Here's what's known about the massive townhouse fires in Richmond Hill and Hamilton

Not one, but two enormous fires broke out at townhouse complexes in the GTHA over the past 24 hours, displacing dozens of people from multiple units.

The first blaze started around 2 p.m. on Sunday in a neighbourhood on Weldrick Road near Yonge Street in Richmond Hill.

The flames and smoke were so thick — made worse by the extreme summer temperatures (the region was under a heat warning) — that firefighters were called in from neighbouring municipalities to help battle the inferno.

A total of 16 individual homes were affected by the "out of control" blaze, Deputy Fire Chief Bryan Burbidge told media yesterday afternoon while crews of nearly 60 continued to struggle to get things under control. 

Dark smoke blanketed the area and could be seen from quite a ways off, but thankfully, the buildings were all evacuated safely and no one was injured.

Officials are still looking into how and where the fire started.

About 12 hours later and one hour southwest, a second huge fire erupted in yet another townhouse complex, this time in Hamilton starting around 2:40 a.m.

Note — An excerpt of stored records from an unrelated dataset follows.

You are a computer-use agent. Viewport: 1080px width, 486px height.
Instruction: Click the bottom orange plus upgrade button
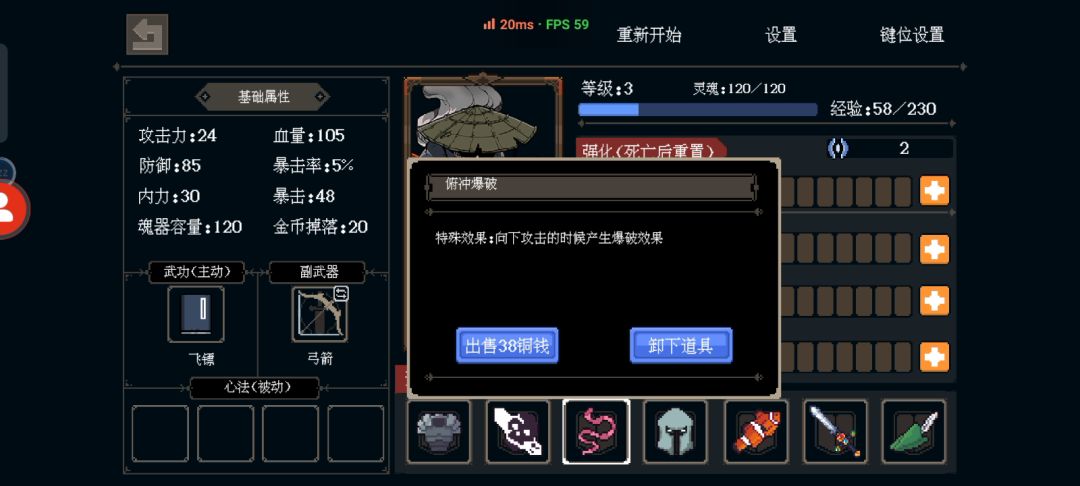(x=935, y=357)
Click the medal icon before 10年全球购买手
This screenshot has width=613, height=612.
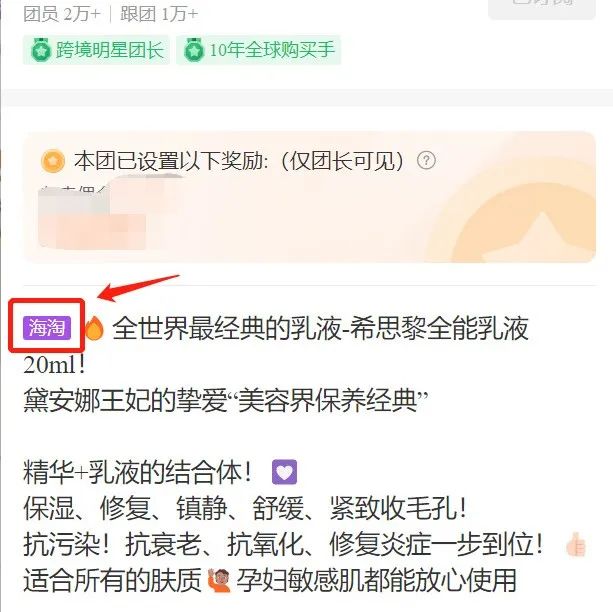[x=194, y=50]
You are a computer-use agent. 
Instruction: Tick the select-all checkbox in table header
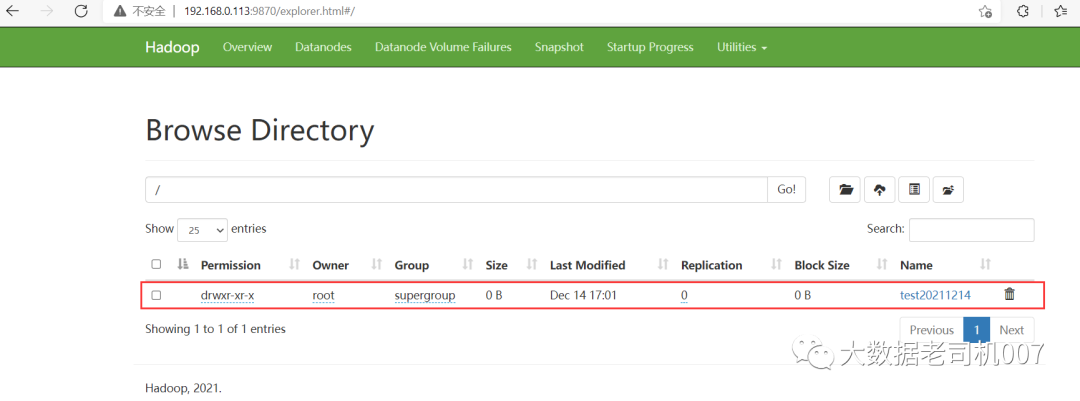pyautogui.click(x=156, y=265)
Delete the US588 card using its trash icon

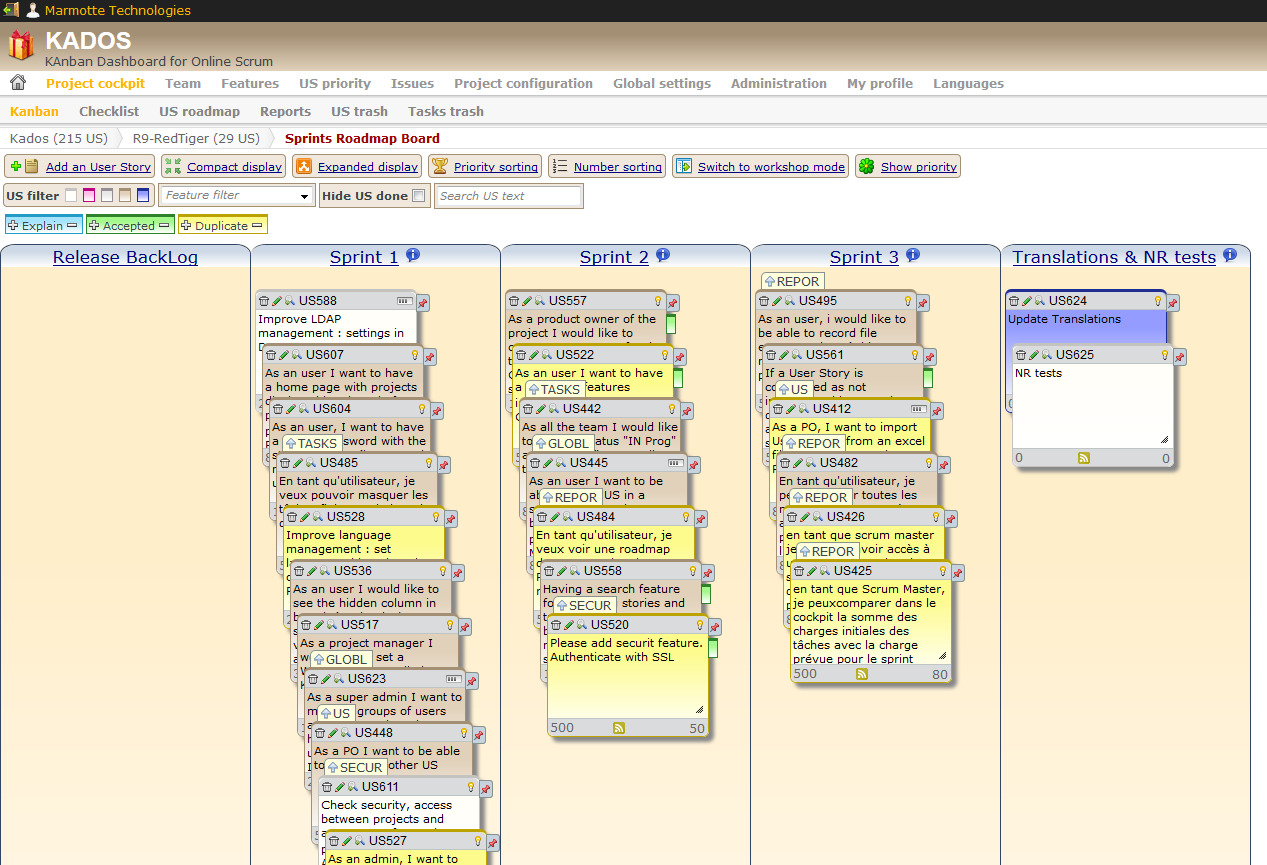265,301
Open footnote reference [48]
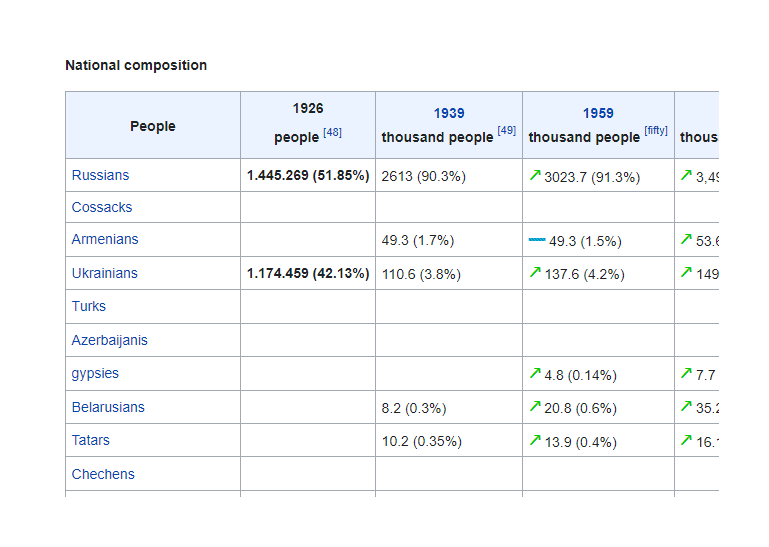 (332, 132)
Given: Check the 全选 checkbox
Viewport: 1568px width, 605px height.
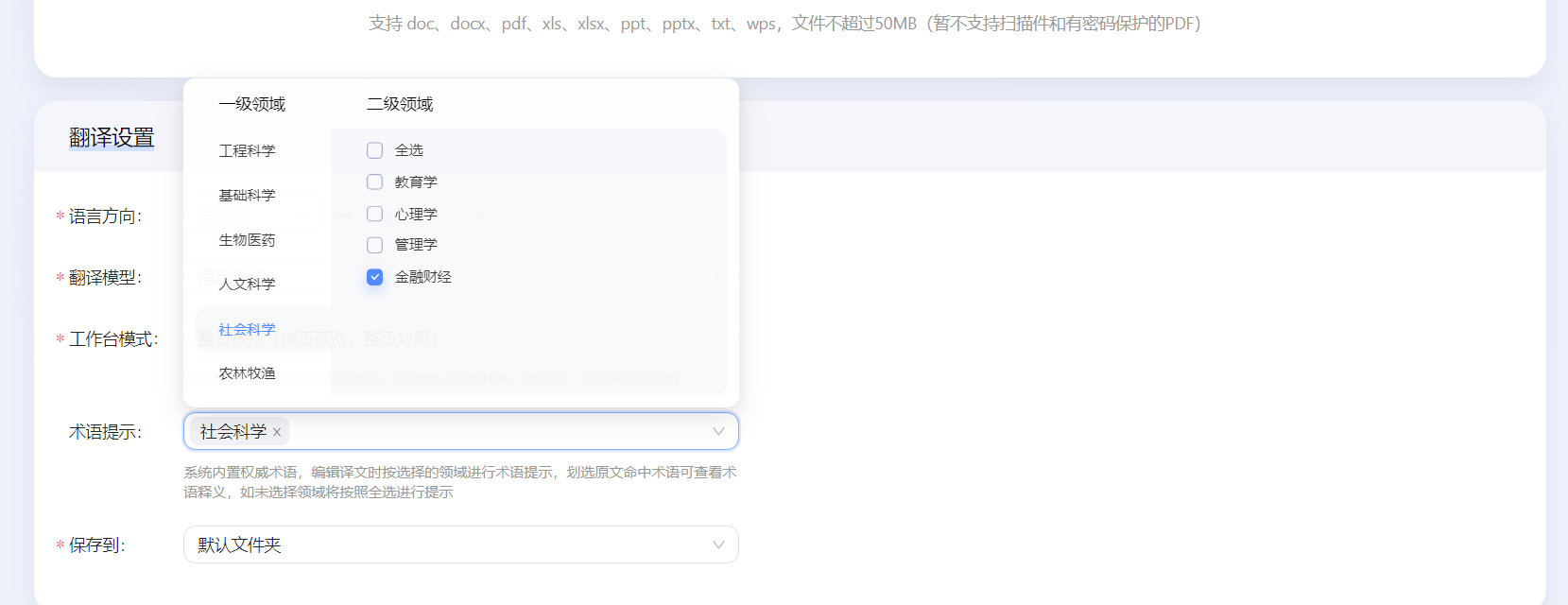Looking at the screenshot, I should 375,150.
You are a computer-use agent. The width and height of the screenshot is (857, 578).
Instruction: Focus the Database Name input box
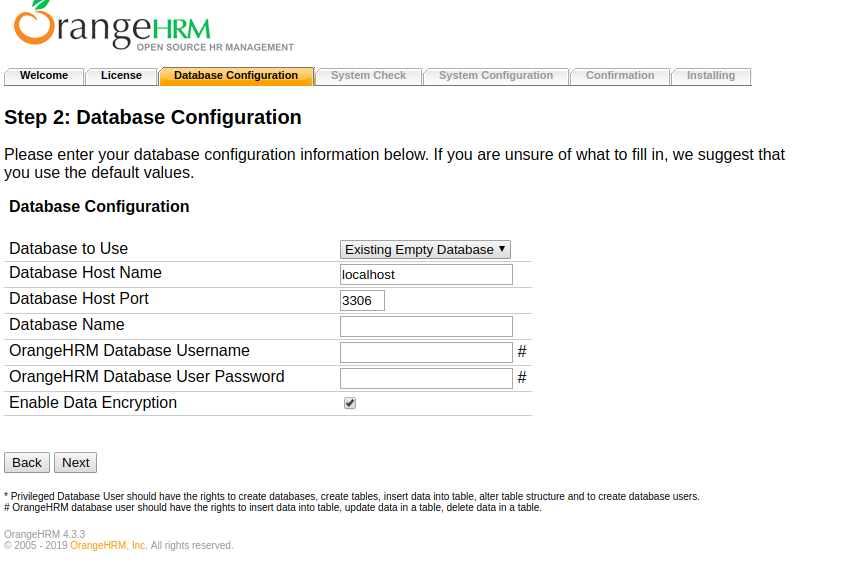tap(426, 327)
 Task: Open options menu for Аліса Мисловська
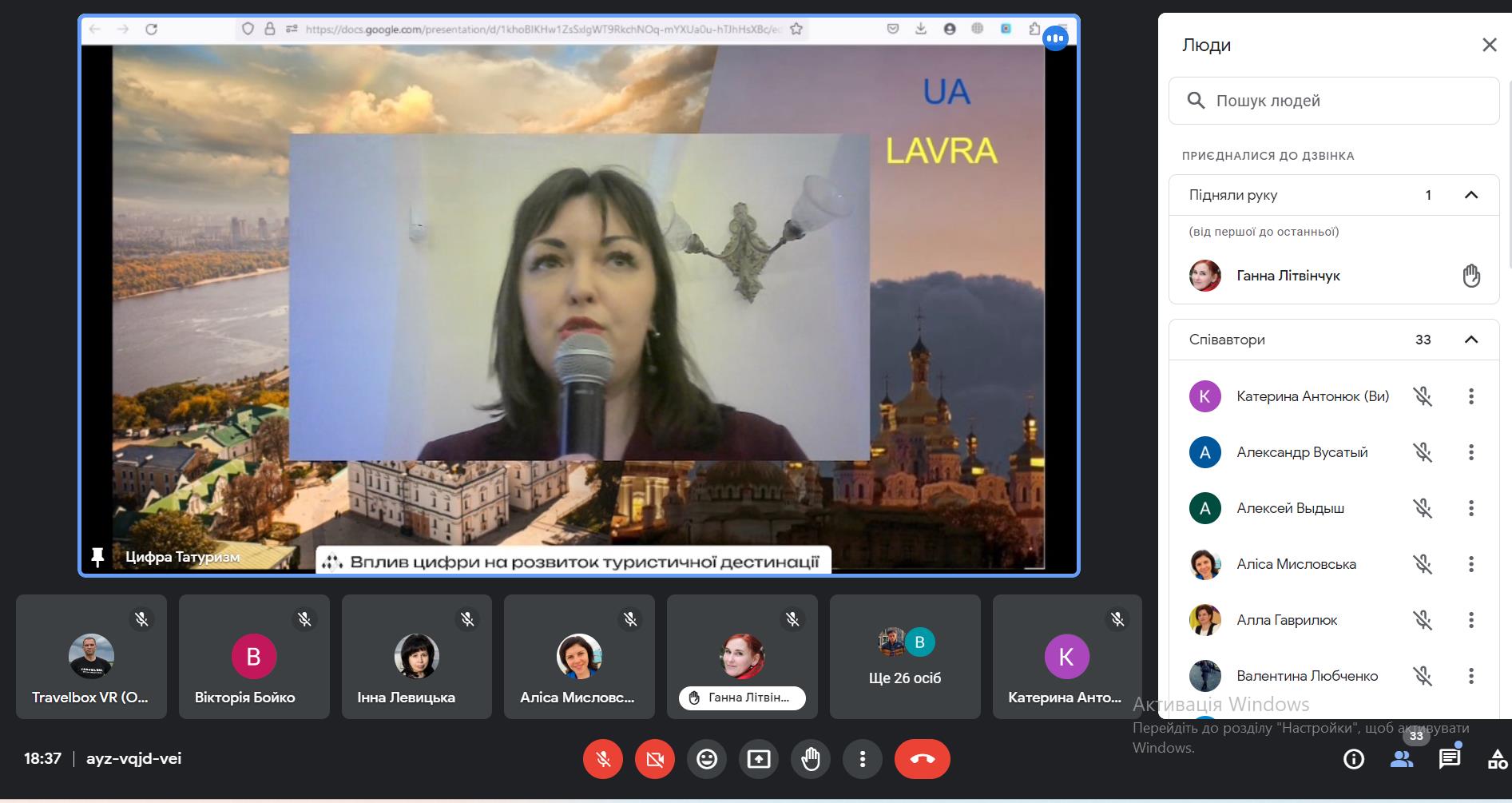click(1470, 564)
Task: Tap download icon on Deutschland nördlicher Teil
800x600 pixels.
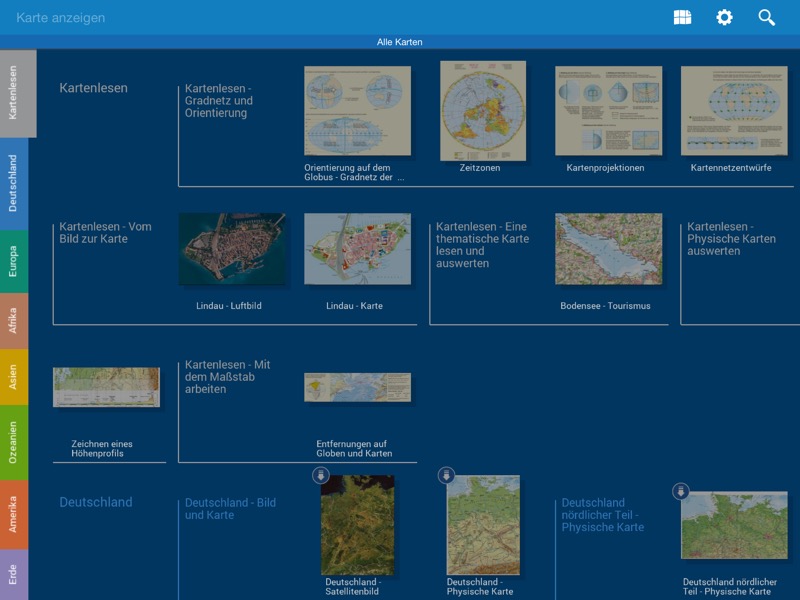Action: tap(681, 491)
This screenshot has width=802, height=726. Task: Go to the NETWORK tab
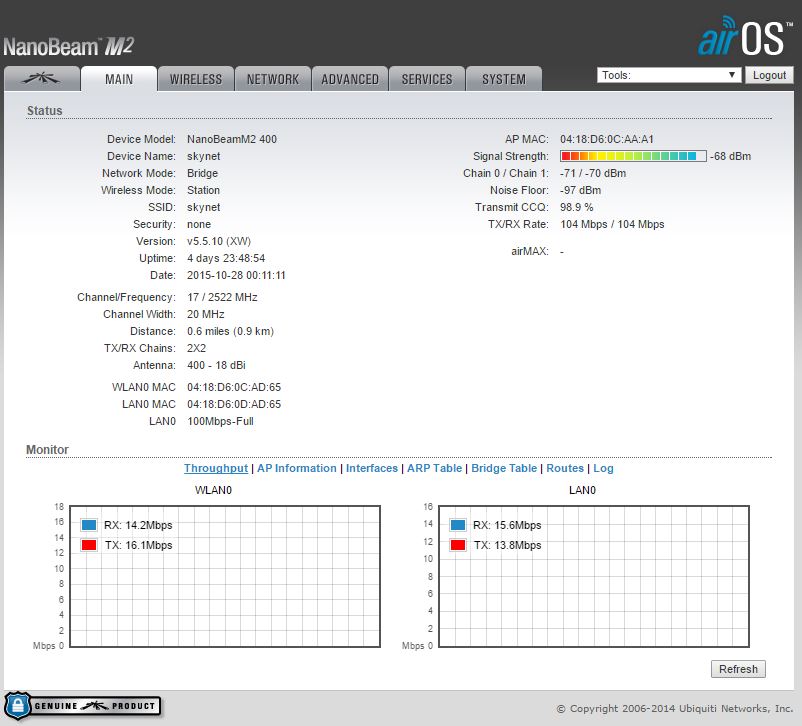pyautogui.click(x=273, y=79)
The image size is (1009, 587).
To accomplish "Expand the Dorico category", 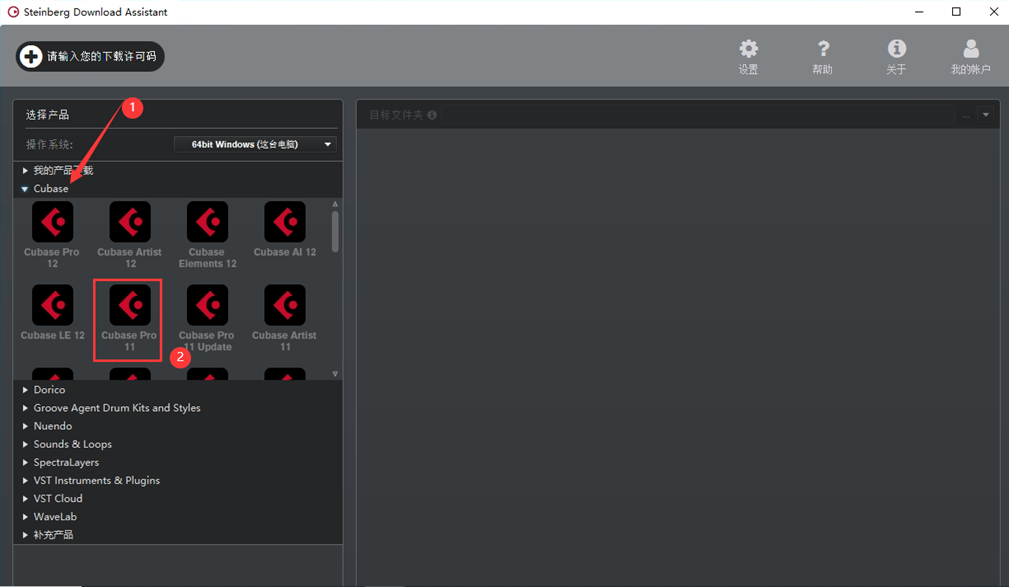I will [26, 390].
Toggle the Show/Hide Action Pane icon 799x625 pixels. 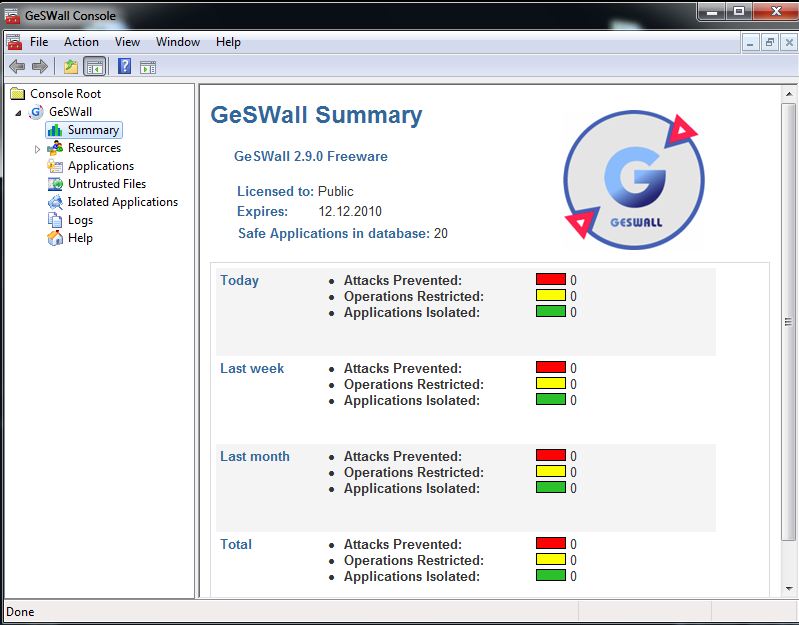(x=148, y=67)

A total of 11 units in the city's Stoney Creek neighbourhood near Fifty Raod and the QEW ended up being severely structurally damaged.

Crews told CP24 at the scene that high winds overnight helped to carry the blaze from one of the three-storey structures to multiple others.

“We had heavy winds from the South," Fire Chief Dave Cunliffe told the news outlet this morning. "Crews did a tremendous job cutting this fire off. We have two aerials in operation at this location. They went to the north and quickly cut it off from getting into the next block of eight.”

As with the Richmond Hill fire, the source of the fire is still unknown, and no one was injured during the incident.

Firefighters will apparently be on the scene for most of the day to put out the still-burning hotspots.

Locals were quick to thank the brave first responders who helped contain and quell both catastrophes. Meanwhile, Red Cross will be helping those whose homes were destroyed with food and shelter.